Sudan military seizes power, dissolves transitional government


Soldiers arrested most of the members of Sudan’s cabinet on Monday and the military chief dissolved the transitional government, while opponents of the takeover took to the streets where gunfire and injuries were reported.

Abdel Fattah al-Burhan, a general who headed the Sovereign Council, a ruling body that had shared power between the military and civilians, announced a state of emergency. The military needed to protect the country’s safety and security, he said, and the council had been dissolved.

“We guarantee the armed forces’ commitment to completing the democratic transition until we hand over to a civilian elected government,” he added, setting elections for July 2023.

“What the country is going through now is a real threat and danger to the dreams of the youth, and the hopes of the nation to build a nation whose features are starting to emerge.”

Prime Minister Abdalla Hamdok was detained and moved to an undisclosed location after refusing to issue a statement in support of the takeover, said the information ministry, still apparently under the control of Hamdok’s supporters.

The ministry called Burhan’s announcement a “military coup” and called for resistance. It said tens of thousands of people opposed to the takeover had taken to the streets and had faced gunfire near the military’s headquarters in Khartoum.

At least 12 people were injured in clashes, a doctors’ committee said on its Facebook page, without providing further details.

In Khartoum’s twin city Omdurman, young protesters barricaded streets and chanted in support of civilian rule, though blockages of phone and internet networks appeared to limit their ability to coordinate large gatherings.

“We will defend democracy until the end,” said one protester, 21-year-old Iman Ahmed.

“Burhan cannot deceive us. This is a military coup,” said another young man who gave his name as Saleh.

Sudan had been on edge since a failed coup plot last month unleashed recriminations between military and civilian groups sharing power uneasily following the toppling of long-serving ruler Omar al-Bashir two years ago.

Since Bashir was brought down by street protests, the political transition had seen Sudan emerge from international isolation under his nearly three-decade rule.

The director of Hamdok’s office, Adam Hereika, told Reuters that the military had mounted the takeover despite “positive movements” towards an agreement with Hamdok following meetings with a visiting US special envoy, Jeffrey Feltman.

Joint forces from the military and from the powerful, paramilitary Rapid Support Forces were stationed in the streets of Khartoum.

‘Raise our voices’

The information ministry said military forces had arrested civilian members of the Sovereign Council and members of the government. In a statement sent to Reuters, it called on Sudanese “to block the military’s movements to block the democratic transition”.

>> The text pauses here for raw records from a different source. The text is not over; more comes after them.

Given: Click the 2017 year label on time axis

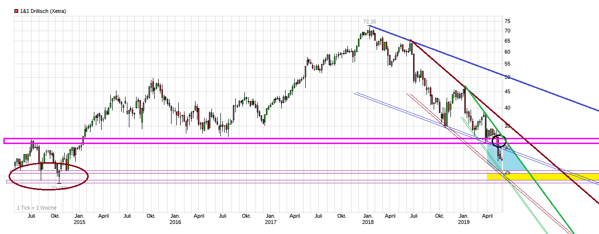Looking at the screenshot, I should (271, 222).
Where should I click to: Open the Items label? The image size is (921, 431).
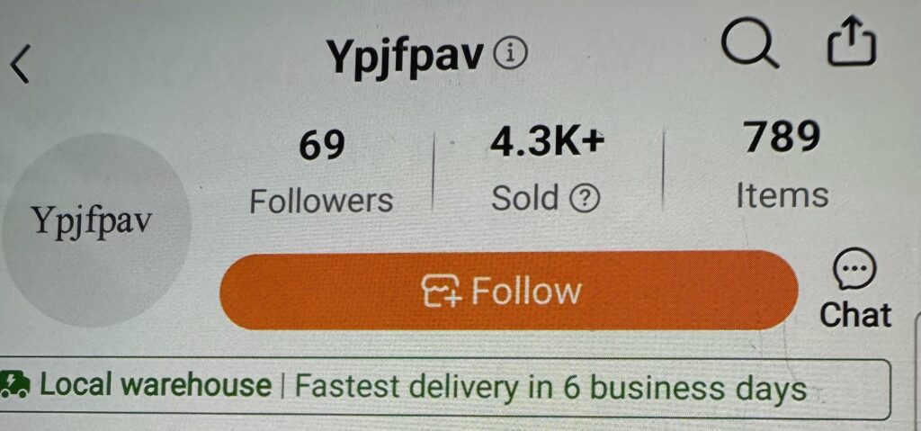(782, 194)
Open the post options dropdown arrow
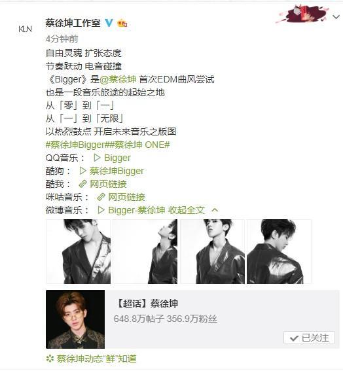Viewport: 343px width, 371px height. click(x=336, y=17)
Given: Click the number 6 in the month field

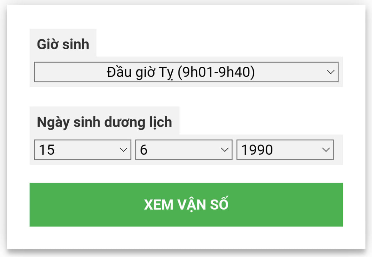Looking at the screenshot, I should tap(144, 150).
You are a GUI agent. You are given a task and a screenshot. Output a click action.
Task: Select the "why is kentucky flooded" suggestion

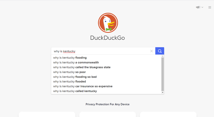(x=69, y=82)
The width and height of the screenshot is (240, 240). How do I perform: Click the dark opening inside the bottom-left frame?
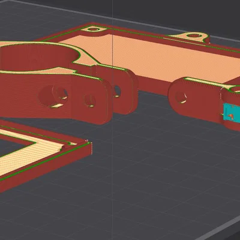tap(12, 145)
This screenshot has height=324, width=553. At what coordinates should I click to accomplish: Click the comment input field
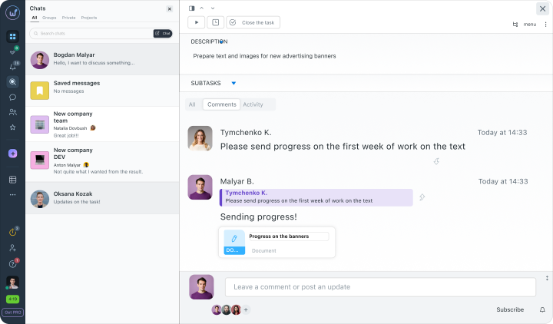click(x=380, y=287)
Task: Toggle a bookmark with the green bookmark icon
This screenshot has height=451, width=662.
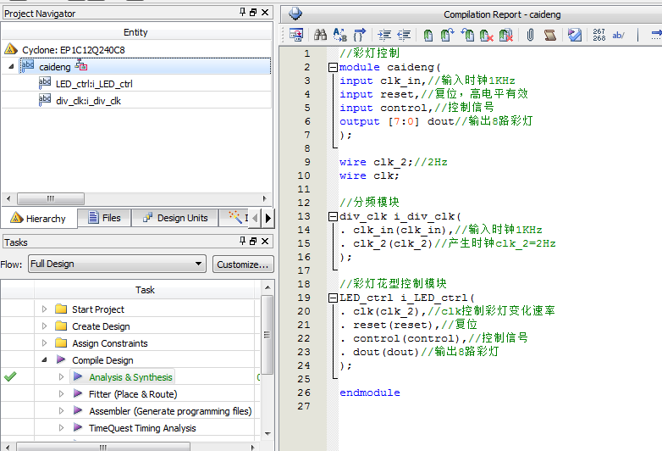Action: point(428,35)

“We raise our voices loudly to reject this coup attempt,” it said.

The military was meant to pass leadership of the joint Sovereign Council to a civilian figure in the coming months. But transitional authorities had struggled to move forward on issues including whether to hand Bashir over to the International Criminal Court, where he is wanted for war crimes.

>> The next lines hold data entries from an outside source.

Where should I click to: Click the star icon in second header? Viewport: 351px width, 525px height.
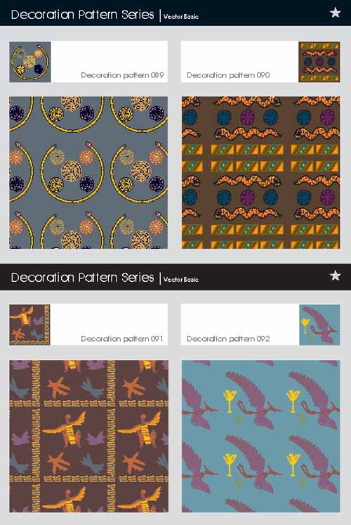[336, 276]
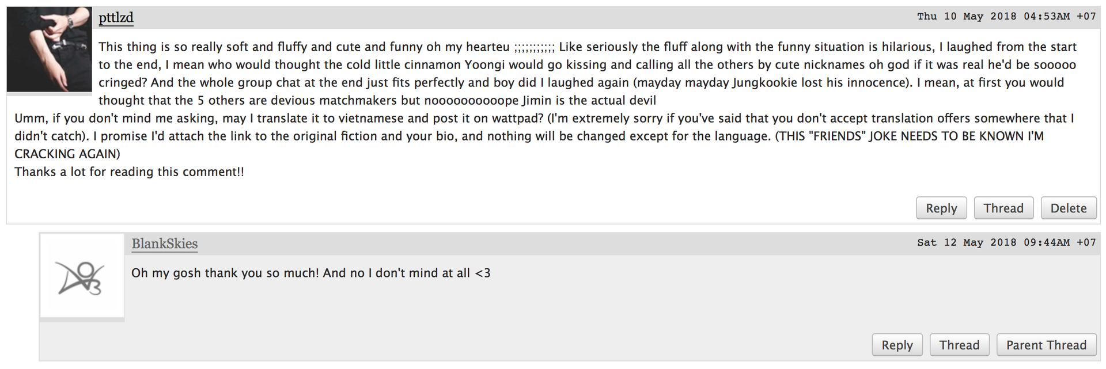
Task: Open the pttlzd username link
Action: (116, 18)
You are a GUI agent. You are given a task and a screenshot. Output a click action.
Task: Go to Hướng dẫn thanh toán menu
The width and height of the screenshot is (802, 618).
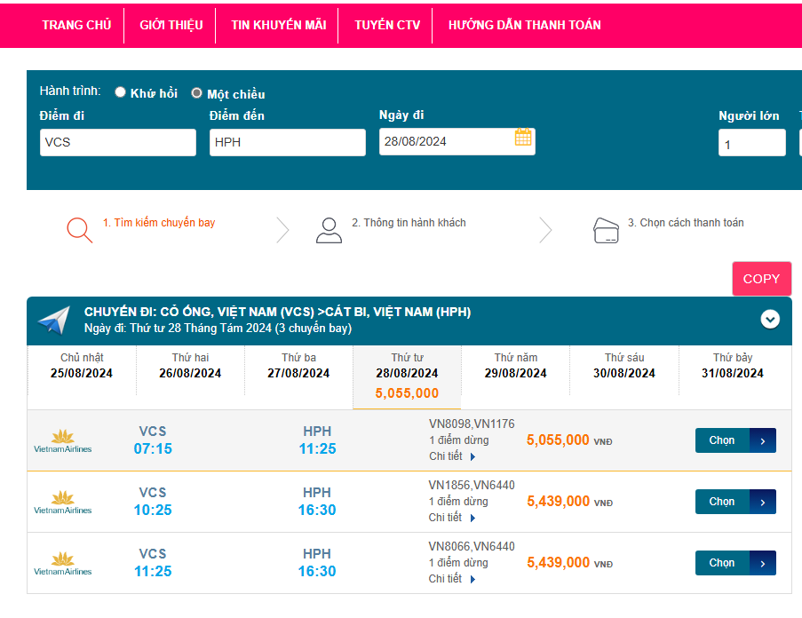pos(524,25)
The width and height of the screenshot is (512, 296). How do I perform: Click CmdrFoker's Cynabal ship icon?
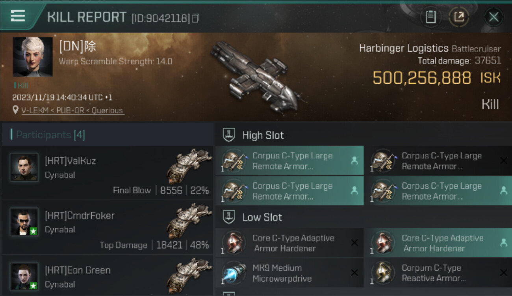(x=189, y=221)
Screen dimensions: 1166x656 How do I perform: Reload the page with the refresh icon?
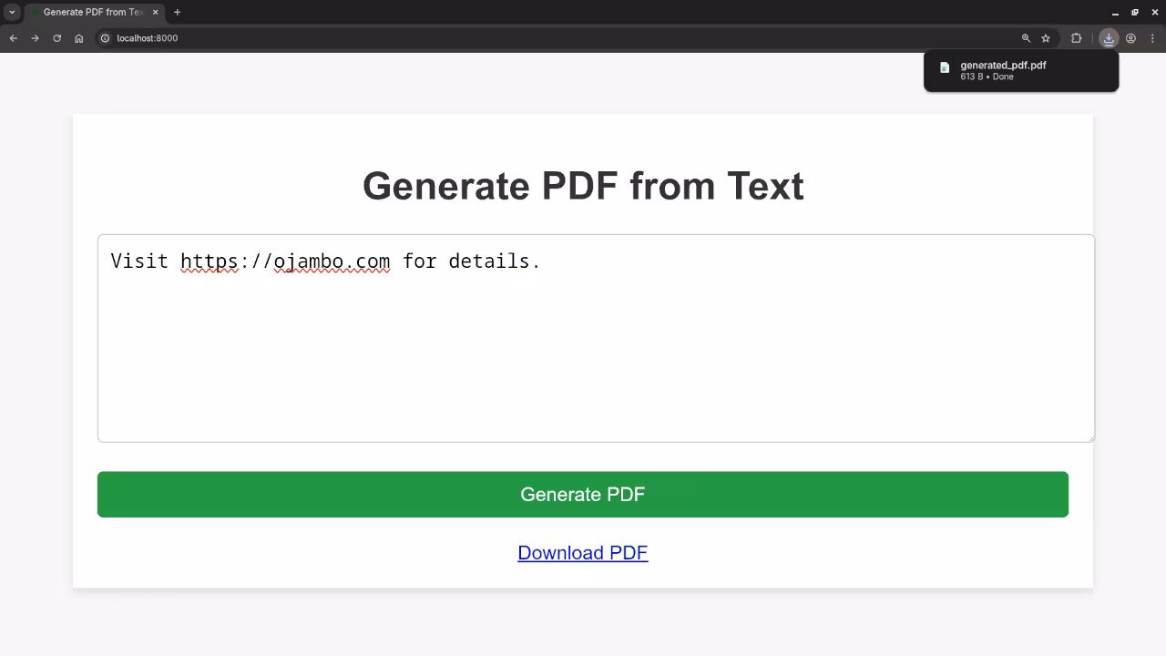tap(56, 38)
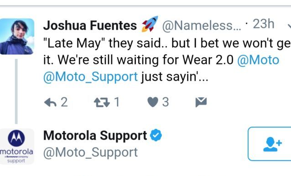This screenshot has width=291, height=176.
Task: Like the tweet with heart icon
Action: (x=153, y=102)
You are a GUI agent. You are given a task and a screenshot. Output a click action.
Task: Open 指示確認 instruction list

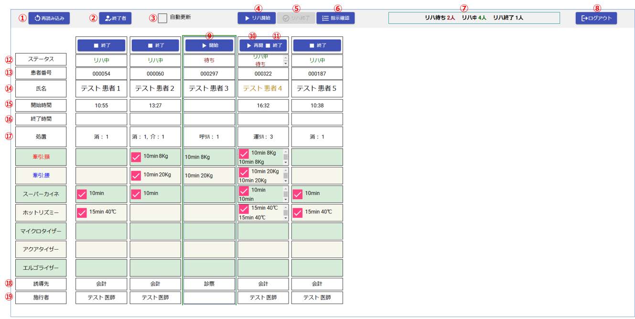click(x=335, y=19)
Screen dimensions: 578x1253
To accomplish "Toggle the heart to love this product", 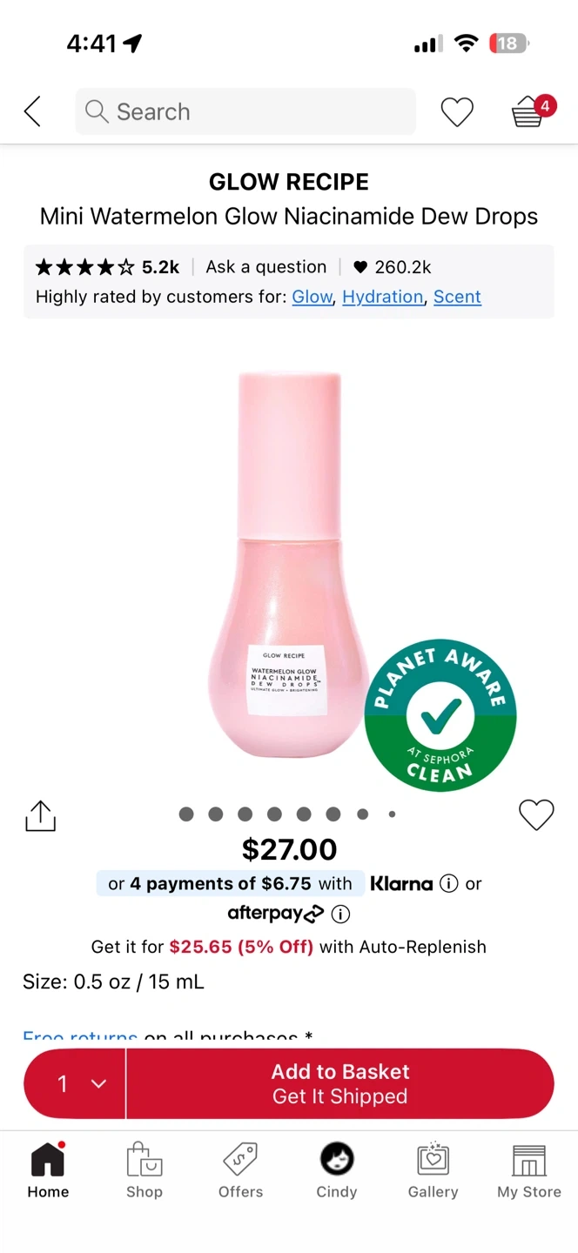I will tap(536, 814).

In recent weeks, civilian officials had claimed credit for some tentative signs of economic stabilisation after a sharp devaluation of the currency and the lifting of fuel subsidies.

Burhan said it was incumbent on the armed forces to sense the danger and act after infighting between some political forces and “the striving for power” and “incitement to chaos and violence”.

Feltman, the US special envoy who had been visiting Sudan on Saturday and Sunday, tweeted that a military takeover would put US aid at risk. The US embassy urged people disrupting the transition to democracy to stand down and let the civilian-led government continue its work.

The United Nations, Arab League and African Union all expressed concern. Sudan’s political leaders should be released and human rights respected, the AU Commission Chair Moussa Faki Mahamat said in a statement.

Sudan is in the midst of a deep economic crisis, marked by record high inflation and shortages of basic goods, though that was beginning to show signs of easing amid flows of international aid. Western states have warned that any military takeover would put aid at risk.

Military forces stormed Sudanese Radio and Television headquarters in Omdurman and arrested employees, the information ministry said on its Facebook page. Two major political parties, the Umma and the Sudanese Congress, condemned what they called a coup and the campaign of arrests.

Popular technocrat

Hamdok is an economist and former senior UN official appointed as a technocratic prime minister in 2019. He had struggled to sustain the transition amid splits between the military and civilians and the pressures of the economic crisis.

Family sources told Reuters military forces had stormed the house of Hamdok’s media adviser and arrested him.

Many of the ministers and officials who had been arrested had been intensifying their rhetoric towards the military in the past few weeks.

The Sudanese Professionals Association, a main activist coalition in the uprising against Bashir, called on supporters to mobilise after what it called the arrest of cabinet members.

“We urge the masses to go out on the streets and occupy them, close all roads with barricades, stage a general labour strike, and not to cooperate with the putschists and use civil disobedience to confront them,” the group said on Facebook.

As tensions built this month, a coalition of rebel groups and political parties aligned themselves with the military and called on it to dissolve the civilian government, staging a sit-in outside the presidential palace.

Last week, several cabinet ministers took part in big protests in several parts of Khartoum and other cities against the prospect of military rule.